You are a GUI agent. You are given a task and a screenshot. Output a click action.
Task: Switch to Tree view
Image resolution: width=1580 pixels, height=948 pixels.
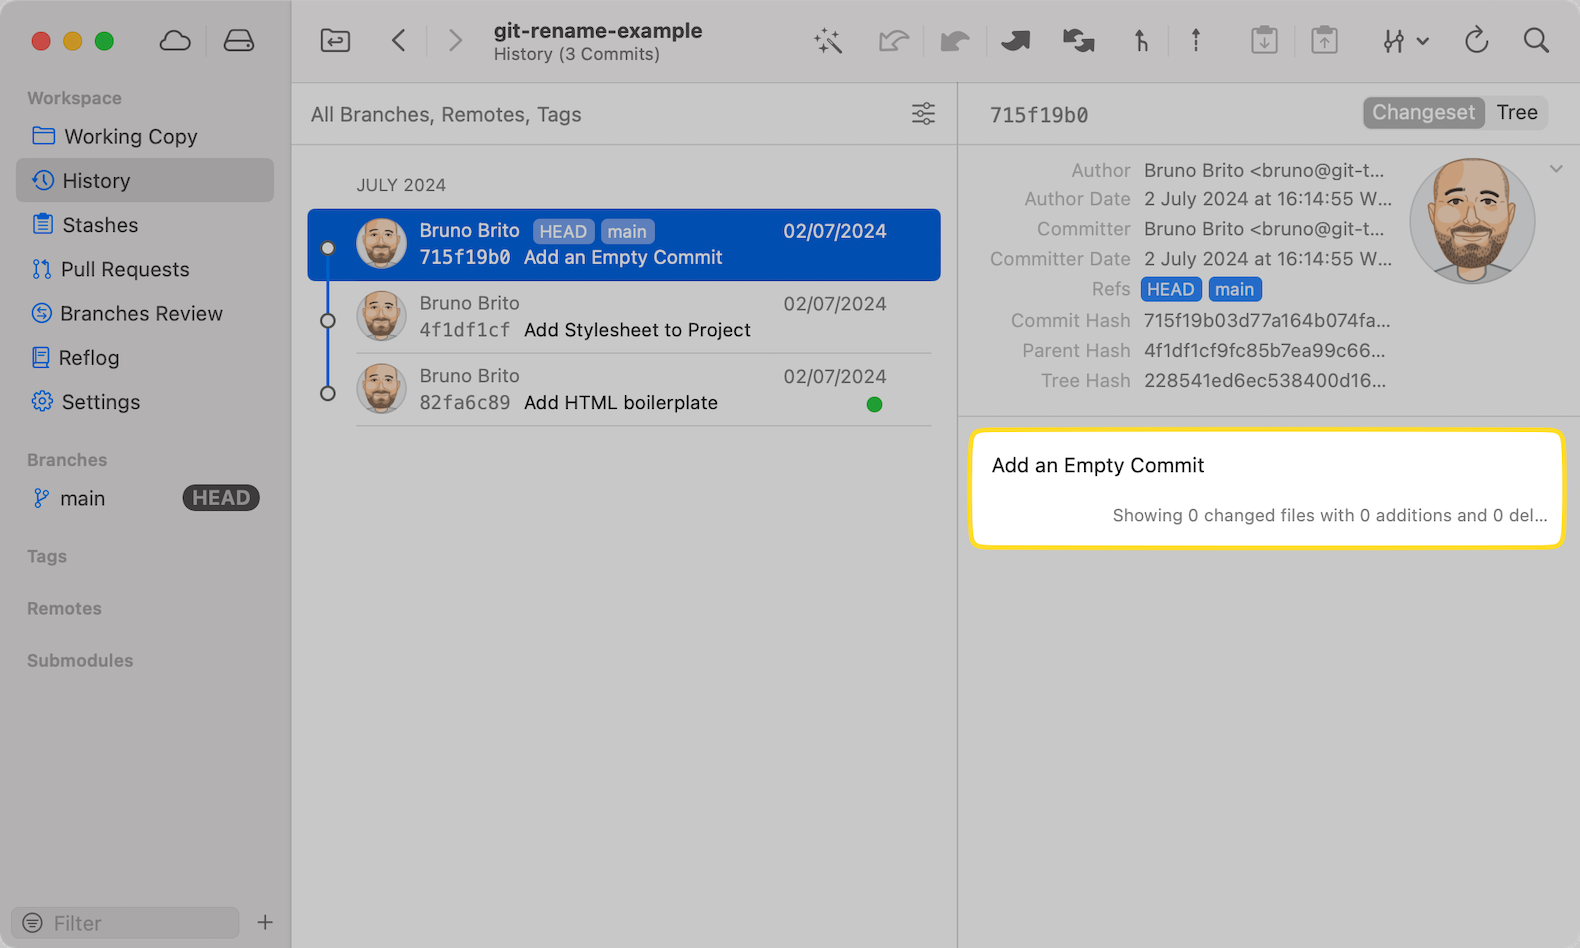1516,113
_____
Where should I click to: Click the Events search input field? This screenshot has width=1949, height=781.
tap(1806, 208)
_____
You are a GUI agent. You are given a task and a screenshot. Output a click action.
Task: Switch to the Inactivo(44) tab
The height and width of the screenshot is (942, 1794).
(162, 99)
_____
» WORK ITEM:
Reproduce every line above that contains the string "Switch".

» TASK ANSWER:
Task: Switch to Tree view
Task: Switch to the Inactivo(44) tab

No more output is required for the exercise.